Drug development lagging behind HCAIs

Drug development is lagging well behind the growing problem of antibiotic resistance, a panel of European Union health agencies has warned.

The European Centre for Disease Prevention and Control and the European Medicines Agency said that 25,000 people in the EU are killed by antibiotic-resistant bacteria each year, a phenomenon that costs 1.5 billion euros (£1.3 billion).

Warning that only 15 new drugs were under development to tackle the problem, the panel called on governments across Europe to set-up new strategies to fight such bacteria.

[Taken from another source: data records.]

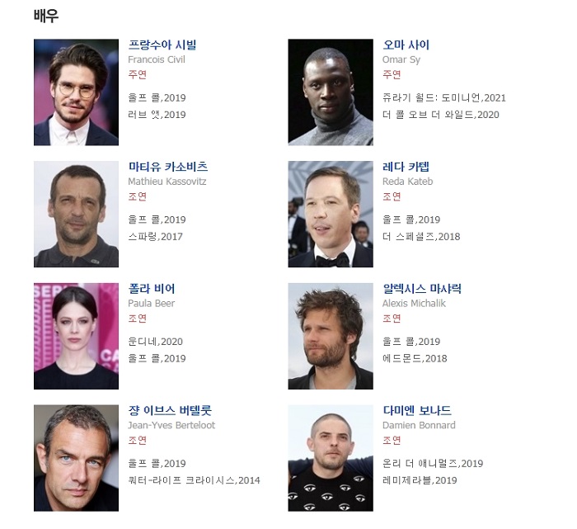Open the film 쿼터-라이프 크라이시스,2014

tap(194, 480)
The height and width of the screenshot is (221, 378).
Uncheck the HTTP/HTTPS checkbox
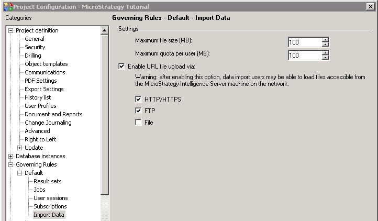139,99
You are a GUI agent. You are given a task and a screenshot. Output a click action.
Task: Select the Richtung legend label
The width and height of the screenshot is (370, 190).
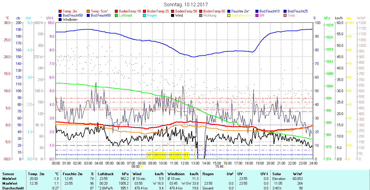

‘Industry’s pipeline contains very few new antibiotics active against multidrug-resistant bacteria. Without stimulating research and development into new antibiotics, an increasing number of infected patients will be without effective treatment,’ said Bo Aronsson, doctor and researcher with the European Medicines Agency.

The researchers added that cases of the most common healthcare associated infection MRSA (methicillin-resistant Staphylococcus aureus) have been decreasing in recent years as a result of action plans in some EU countries. But they said the occurrence of multi-drug resistant strains of another type of bacteria, so-called gram-negatives, have been increasing steadily. There are few new drugs tackling these kind of bacteria, which include a resistant version of intestines bug E. coli, the researchers said.